PROBLEM TO WORK ON — Rewrite the material starting at the line containing "This screenshot has height=917, width=1916." and ending at the line containing "tap(342, 117)", swapping "magnifier" for "magnifying glass" and leaving everything else unchanged.

--- start of DATASET ROWS ---

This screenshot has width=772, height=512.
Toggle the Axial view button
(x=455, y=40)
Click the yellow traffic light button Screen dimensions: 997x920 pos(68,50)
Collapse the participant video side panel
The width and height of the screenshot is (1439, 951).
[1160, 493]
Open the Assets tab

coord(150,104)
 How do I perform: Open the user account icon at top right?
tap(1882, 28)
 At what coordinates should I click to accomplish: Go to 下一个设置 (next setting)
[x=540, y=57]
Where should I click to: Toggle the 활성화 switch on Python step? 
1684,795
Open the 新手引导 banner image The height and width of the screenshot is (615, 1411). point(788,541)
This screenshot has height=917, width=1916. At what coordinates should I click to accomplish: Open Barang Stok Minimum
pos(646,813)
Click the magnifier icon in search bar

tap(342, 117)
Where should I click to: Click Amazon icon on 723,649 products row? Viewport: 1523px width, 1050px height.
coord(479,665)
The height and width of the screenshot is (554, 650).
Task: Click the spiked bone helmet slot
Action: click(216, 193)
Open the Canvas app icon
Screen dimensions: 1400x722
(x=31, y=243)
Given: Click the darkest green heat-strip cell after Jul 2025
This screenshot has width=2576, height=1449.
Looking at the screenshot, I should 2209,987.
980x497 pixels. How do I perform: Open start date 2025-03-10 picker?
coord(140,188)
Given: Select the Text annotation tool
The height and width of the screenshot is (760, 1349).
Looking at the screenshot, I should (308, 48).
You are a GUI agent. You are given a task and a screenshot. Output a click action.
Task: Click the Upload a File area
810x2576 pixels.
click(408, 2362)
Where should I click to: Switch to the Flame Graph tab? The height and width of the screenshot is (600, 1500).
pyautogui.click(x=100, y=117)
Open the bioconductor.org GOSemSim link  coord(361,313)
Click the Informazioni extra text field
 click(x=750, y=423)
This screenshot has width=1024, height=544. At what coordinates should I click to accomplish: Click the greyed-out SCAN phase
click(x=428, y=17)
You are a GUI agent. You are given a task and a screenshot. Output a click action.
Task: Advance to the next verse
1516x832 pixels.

--- end of DATASET ROWS ---

SOLVED EXERCISE —
This screenshot has height=917, width=1916. At what coordinates should I click to accomplish: Open Barang Stok Minimum
pos(646,813)
Click the magnifying glass icon in search bar

tap(342, 117)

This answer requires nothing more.